On Monday, the Supreme Court ruled that states may offer special tax breaks to residents for investing in municipal bonds issued by them and local governments within the state. The 7-2 decision, in Kentucky Department of Revenue v. Davis was widely expected. But even if the Court wanted to bar states from preferring their own bonds over those from other jurisdictions, the current troubles of the $2.6 trillion municipal bond market probably made that impossible. With muni auctions failing and the first quarter average total return on outstanding muni-bonds down 0.82%, the largest decline since 1996, a negative decision could have had catastrophic results in a market that has only recently calmed down. But the court has left unresolved one big question—do private purpose muni bonds qualify for the same special treatment?
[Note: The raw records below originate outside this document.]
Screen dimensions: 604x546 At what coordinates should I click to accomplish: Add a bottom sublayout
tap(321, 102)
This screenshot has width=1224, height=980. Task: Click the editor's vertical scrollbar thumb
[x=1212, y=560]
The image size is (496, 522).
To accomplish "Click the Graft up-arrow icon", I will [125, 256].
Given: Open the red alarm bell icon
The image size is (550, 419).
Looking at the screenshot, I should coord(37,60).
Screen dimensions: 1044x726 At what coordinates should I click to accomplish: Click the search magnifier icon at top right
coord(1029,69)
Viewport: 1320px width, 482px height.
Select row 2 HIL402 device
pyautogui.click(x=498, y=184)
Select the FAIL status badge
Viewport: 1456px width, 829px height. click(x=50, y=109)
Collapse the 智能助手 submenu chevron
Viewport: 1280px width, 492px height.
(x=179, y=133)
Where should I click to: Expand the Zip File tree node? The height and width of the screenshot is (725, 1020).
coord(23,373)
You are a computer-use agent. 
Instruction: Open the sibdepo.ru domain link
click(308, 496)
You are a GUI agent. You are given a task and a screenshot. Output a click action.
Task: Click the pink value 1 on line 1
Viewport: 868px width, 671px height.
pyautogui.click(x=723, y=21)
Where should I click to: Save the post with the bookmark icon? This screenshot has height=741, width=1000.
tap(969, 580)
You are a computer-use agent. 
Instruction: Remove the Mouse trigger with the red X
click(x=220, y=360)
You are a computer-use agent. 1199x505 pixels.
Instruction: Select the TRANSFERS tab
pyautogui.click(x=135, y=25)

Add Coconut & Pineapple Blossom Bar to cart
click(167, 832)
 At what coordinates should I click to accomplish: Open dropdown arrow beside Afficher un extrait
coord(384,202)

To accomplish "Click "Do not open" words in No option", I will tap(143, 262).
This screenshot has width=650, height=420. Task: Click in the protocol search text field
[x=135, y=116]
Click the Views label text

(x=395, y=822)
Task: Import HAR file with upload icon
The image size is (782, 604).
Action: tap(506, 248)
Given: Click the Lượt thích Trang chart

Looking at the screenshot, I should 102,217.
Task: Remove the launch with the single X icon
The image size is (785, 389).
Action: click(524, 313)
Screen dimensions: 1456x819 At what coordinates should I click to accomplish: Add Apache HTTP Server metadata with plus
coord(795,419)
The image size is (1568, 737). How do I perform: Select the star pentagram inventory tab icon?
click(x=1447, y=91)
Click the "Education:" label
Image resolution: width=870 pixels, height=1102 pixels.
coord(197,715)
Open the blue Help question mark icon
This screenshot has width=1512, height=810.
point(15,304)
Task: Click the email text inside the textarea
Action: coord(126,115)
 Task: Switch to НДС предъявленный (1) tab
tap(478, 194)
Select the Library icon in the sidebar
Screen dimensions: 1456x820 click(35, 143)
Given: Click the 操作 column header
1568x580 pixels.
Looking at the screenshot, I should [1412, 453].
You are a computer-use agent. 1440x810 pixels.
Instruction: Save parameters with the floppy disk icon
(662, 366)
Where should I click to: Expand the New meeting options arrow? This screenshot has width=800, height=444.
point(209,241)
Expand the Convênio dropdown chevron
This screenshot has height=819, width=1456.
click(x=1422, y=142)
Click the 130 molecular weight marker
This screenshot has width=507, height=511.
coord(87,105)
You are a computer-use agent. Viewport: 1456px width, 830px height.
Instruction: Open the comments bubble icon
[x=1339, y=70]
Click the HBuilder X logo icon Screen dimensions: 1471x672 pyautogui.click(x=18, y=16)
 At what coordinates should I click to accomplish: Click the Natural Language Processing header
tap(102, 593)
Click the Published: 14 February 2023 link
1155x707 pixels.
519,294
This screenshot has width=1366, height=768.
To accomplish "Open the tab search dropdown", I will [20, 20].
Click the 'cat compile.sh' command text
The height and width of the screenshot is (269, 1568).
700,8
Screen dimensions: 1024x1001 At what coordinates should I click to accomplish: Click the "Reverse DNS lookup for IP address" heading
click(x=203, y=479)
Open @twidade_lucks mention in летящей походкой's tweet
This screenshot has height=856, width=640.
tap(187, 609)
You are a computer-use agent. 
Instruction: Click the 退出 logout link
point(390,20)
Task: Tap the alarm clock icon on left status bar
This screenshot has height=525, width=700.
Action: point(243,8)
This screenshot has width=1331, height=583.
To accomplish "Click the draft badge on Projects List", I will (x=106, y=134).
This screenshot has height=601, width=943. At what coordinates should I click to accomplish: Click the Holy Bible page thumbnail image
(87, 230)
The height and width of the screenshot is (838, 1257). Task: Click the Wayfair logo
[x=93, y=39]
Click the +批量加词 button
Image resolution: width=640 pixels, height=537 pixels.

Here are some thoughts from Alan Viard, a scholar at AEI and a close follower of the case:
The Court's decision was expected. The Court noted its reluctance to disrupt existing market institutions and a policy supported by all of the states. It grounded its decision, however, in last year's United Haulers ruling, reiterating that the dormant commerce clause (DCC) has little application when state and local governments are themselves parties to the transactions in question.
While the Court repeatedly stated that Kentucky is entitled to prefer its own bonds over other states' bonds, those statements miss the real issue. The problem is the fact that Kentucky prefers the holdings of Kentucky bonds by Kentucky residents over cross-state bond holdings, not that it prefers its own bonds over other bonds. There would be no problem if Kentucky promoted its own bonds to residents and nonresidents alike while providing no similar promotion to other states' bonds. I explored this in the October 22, 2007 State Tax Notes.
One interesting aspect of the decision is the Court's refusal to uphold (for now, at least) the selective tax exemption as it pertains to private-activity bonds. While the legal parties treated public-activity and private-activity bonds as interchangeable, the brief that I filed with other AEI and Brookings scholars argued that the rationale for upholding the exemption does not apply to bonds issued on behalf of private borrowers. The Court acknowledged the potential distinction and decided to "leave for another day" the validity of the exemption as it pertains to these bonds. If and when the Court rules on private-activity bonds, it faces a difficult dilemma. On the one hand, the Court's reluctance to disrupt existing institutions and policies would support upholding the exemption. But, allowing state and local governments to escape DCC restrictions while aiding private firms and nonprofits would open a gaping hole in the DCC.